La pesantata del venerdì, n. 1: licenziarsi ballando, e intanto altri muoiono, e intanto tutto collassa

Balla

[“La pesantata del venerdì” è la nuova rubrica di Bastonate. Se ne prevedono uno edizioni. Parla di quanto fa schifo il mondo usando argomenti incomprensibili ai più. Chi li capisce è inevitabilmente d’accordo. Viene pubblicata il venerdì. Oggi è giovedì. Vaffanculo] [Questo pezzo è ispirato a questo video]
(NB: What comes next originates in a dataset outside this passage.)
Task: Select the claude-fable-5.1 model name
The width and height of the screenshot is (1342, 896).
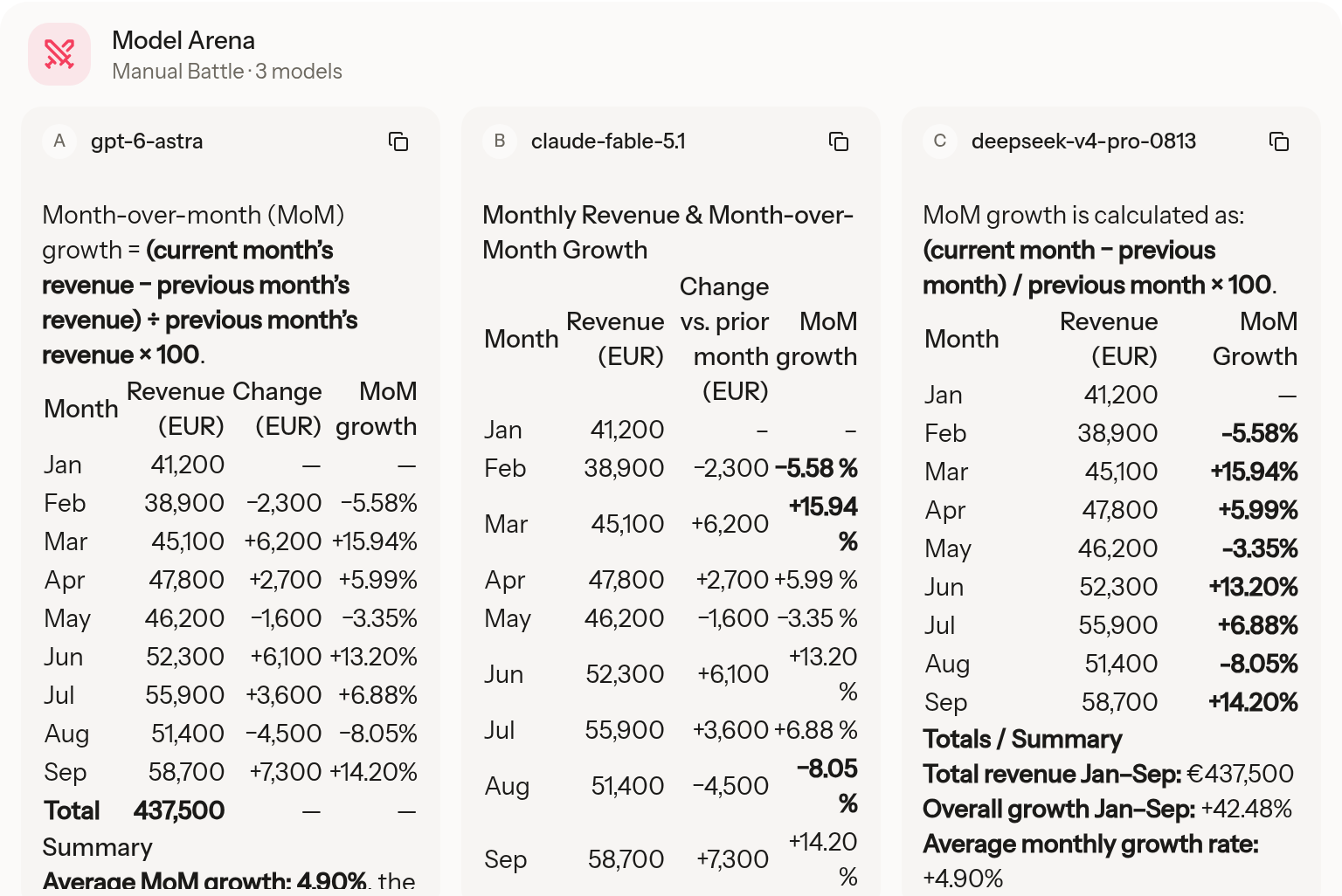Action: click(608, 141)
Arriverà un giorno, non so quando ma arriverà, che una guerra, la morte, o la peste, porranno fine a questa civiltà insulsa. Questo postaccio chiamato L’OGGI dove i Giovani hanno dai 28 ai 34 anni, una stupenda idea creativa ciascuno e un paese migliore – non il loro – dove esprimerla.  Voglio dire: ma ve ne accorgete, voi, che la pubblicità ci ha divorato corpo e anima, forse è anche peggio della “pubblicità”, è il commercio totalitario, la compravendita generalizzata e qui mi fermo prima di arrivare a dire parole tipo LA MERCIFICAZIONE che darebbero a quanto scrivo l’aspetto fastidioso di una di quelle stronzate che scrivono quelli che sono stati all’università. L’università, bòni quelli: saprebbero spiegarti perché i social network distruggono le relazioni sociali, descriverti che la mancanza di credenze religiose disgrega una società, o dimostrarti  come e perché – in quali punti esatti, da quali fonti – le opere di Shakespeare siano tutte scopiazzate, ma non sarebbero mai e poi mai capaci di assumersi la minima responsabilità intellettuale, dire, che so, che i social network sono una stronzata propagandata dal demonio, che Dio esiste, e che questo è dimostrato dalla ineguagliabilità delle opere di Shakespeare .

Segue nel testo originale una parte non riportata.